By Antonella Cinelli
ROME (Reuters) — Like many young people growing up in Sardinia, Davide Sanna loved Italian cuisine and wanted to have a successful career as a chef. But to do so, he had to move to New York.
Sanna had worked in kitchens on the Mediterranean island and in northern Italy for four years, starting when he was only 19. But he was toiling 60 hours a week to take home just 1,800 euros ($1,963.26) a month, at best. In the busy summer season, he'd be at the stove every day for two months, without a break.
Then a fellow chef put him in contact with a restauranteur looking for cooks in New York, Sanna said. He accepted without giving it a second thought.
For the past year, the 25-year-old has cooked at Piccola Cucina, an Italian restaurant in Manhattan's glitzy SoHo district, home to designer boutiques and high-end art galleries.

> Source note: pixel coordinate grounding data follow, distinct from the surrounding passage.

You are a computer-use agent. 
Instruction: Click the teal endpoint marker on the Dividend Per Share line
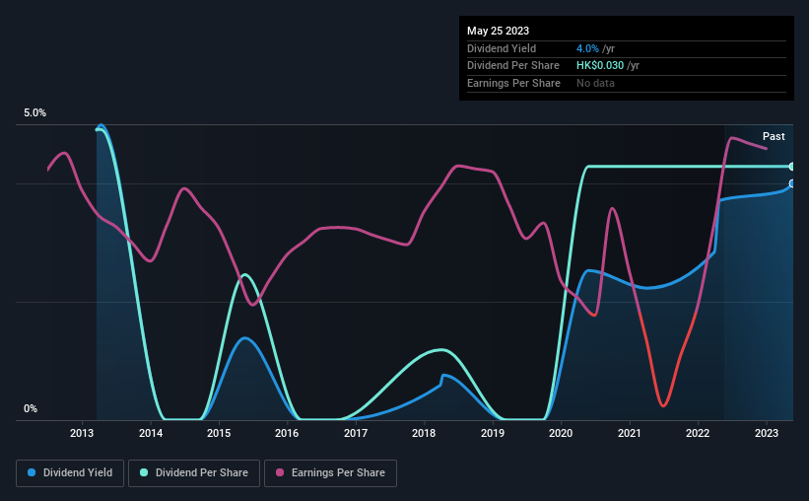791,167
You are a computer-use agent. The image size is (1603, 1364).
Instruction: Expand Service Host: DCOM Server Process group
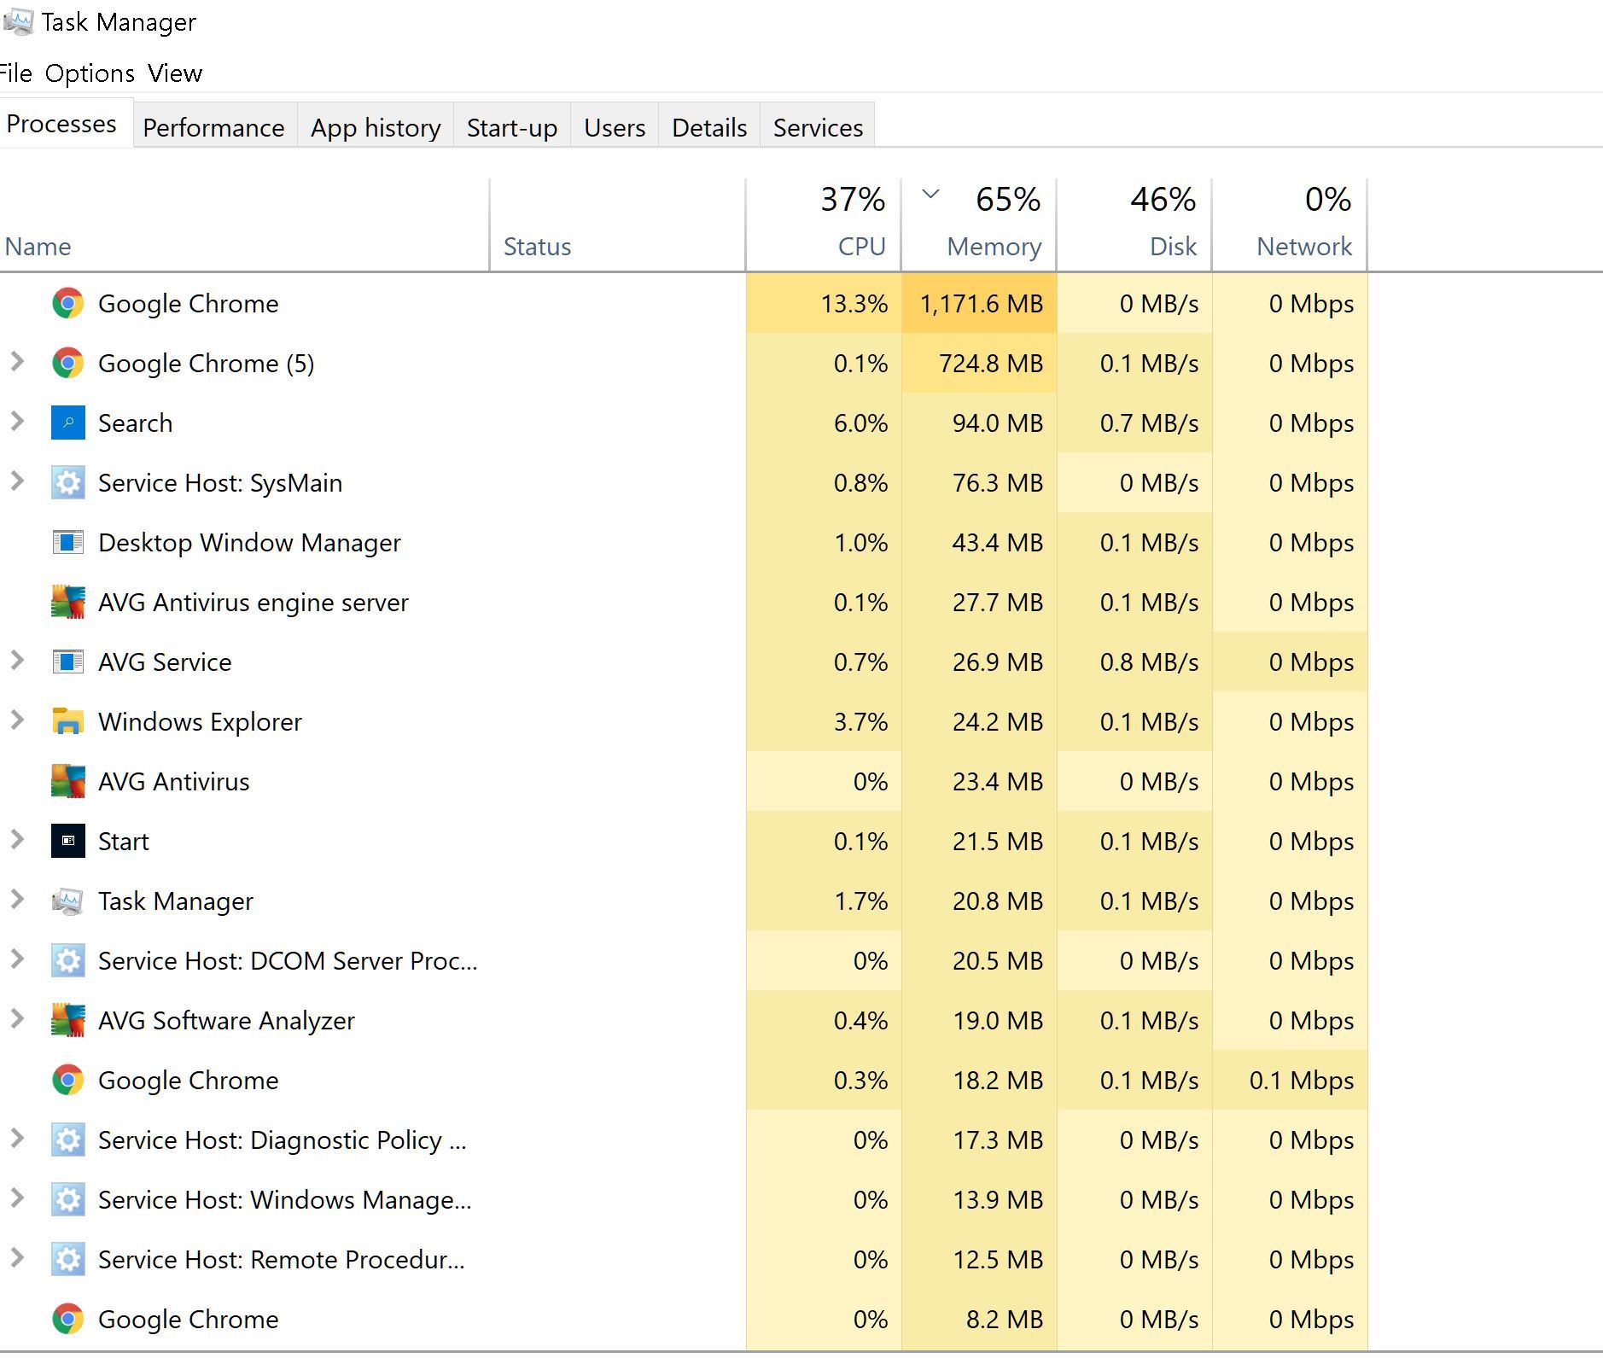[x=17, y=959]
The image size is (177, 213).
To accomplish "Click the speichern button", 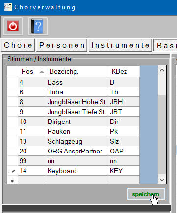I will click(146, 194).
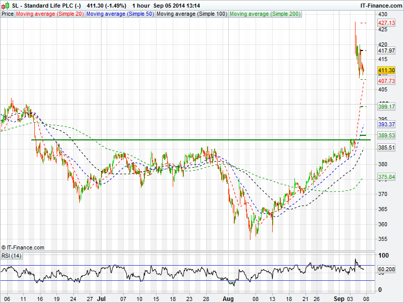
Task: Click the Aug marker on the date axis
Action: point(228,298)
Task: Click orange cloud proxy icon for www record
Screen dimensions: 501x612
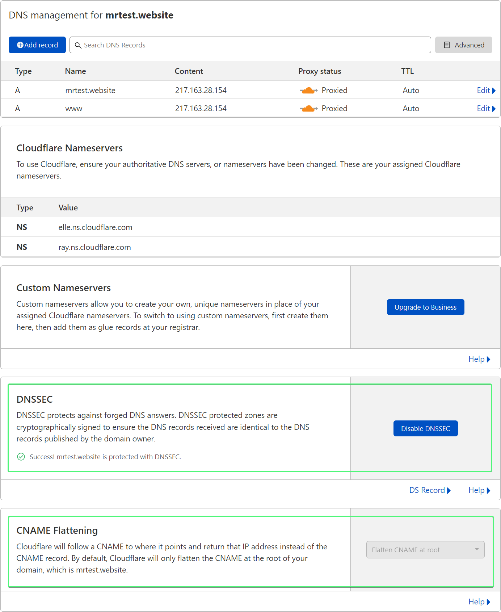Action: [308, 109]
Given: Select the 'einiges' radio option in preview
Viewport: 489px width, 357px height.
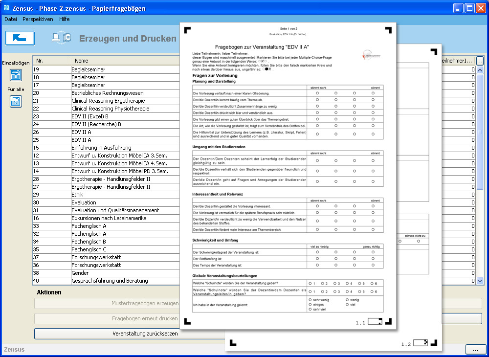Looking at the screenshot, I should pyautogui.click(x=310, y=304).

In New York, he can pull down $7,000 a month, working a 50-hour week.
«Here there are regular contracts, nothing in the 'black',» said Sanna, using the Italian slang for undeclared labour. «And, if you work a minute extra, you're paid for it. It's not like that in Italy.»
Italy's food is famous the world over but many talented young chefs, hoping to make a career in their country, find themselves frustrated by low pay, lack of labour protection and scant prospects. Since the launch of Europe's single currency 25 years ago, Italy has been the euro zone's most sluggish economy.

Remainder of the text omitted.